The rescue mission of Varian Fry, which went largely unrecognized during his life, is the subject of Netflix’s new drama “Transatlantic,” launching Friday from “Unorthodox” creator Anna Winger.
Starring Cory Michael Smith as Fry, the seven-episode “Transatlantic” aims to recreate his operation in Marseille after the Nazis defeated France and before the United States entered the war. Winger has injected several imagined romances, war efforts and characters into the fictionalized series, including one posed as Fry’s lover, named Thomas Lovegrove (played by Israeli Amit Rahav). Although Fry’s son has said that he was a “closeted homosexual,” no such person is known to have existed.
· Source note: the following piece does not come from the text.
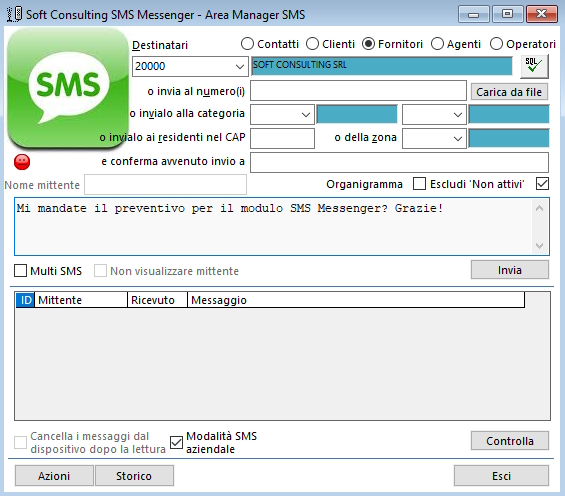Screen dimensions: 565x496
Task: Click the green SMS speech bubble logo
Action: point(68,88)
Winger believes these inventions will invite Netflix viewers to learn more about the true story.
“The people who lived through these stories are dying out,” she told the Jewish Telegraphic Agency. “My job is to bring this to a wide audience, to people who don’t know anything about it.”
The story behind the series
The real Varian Fry, a 32-year-old journalist and suit-clad Harvard graduate, showed up in Marseille with $3,000 taped to his leg and a list of 200 names in August 1940.
After France surrendered to Germany, Fry was among 200 Americans — including journalists, artists, museum curators, university presidents and Jewish refugees — to create the Emergency Rescue Committee at the Hotel Commodore in New York. This group was concerned with Article 19 in France’s armistice with Germany, which required French authorities to surrender any individuals demanded by the Germans.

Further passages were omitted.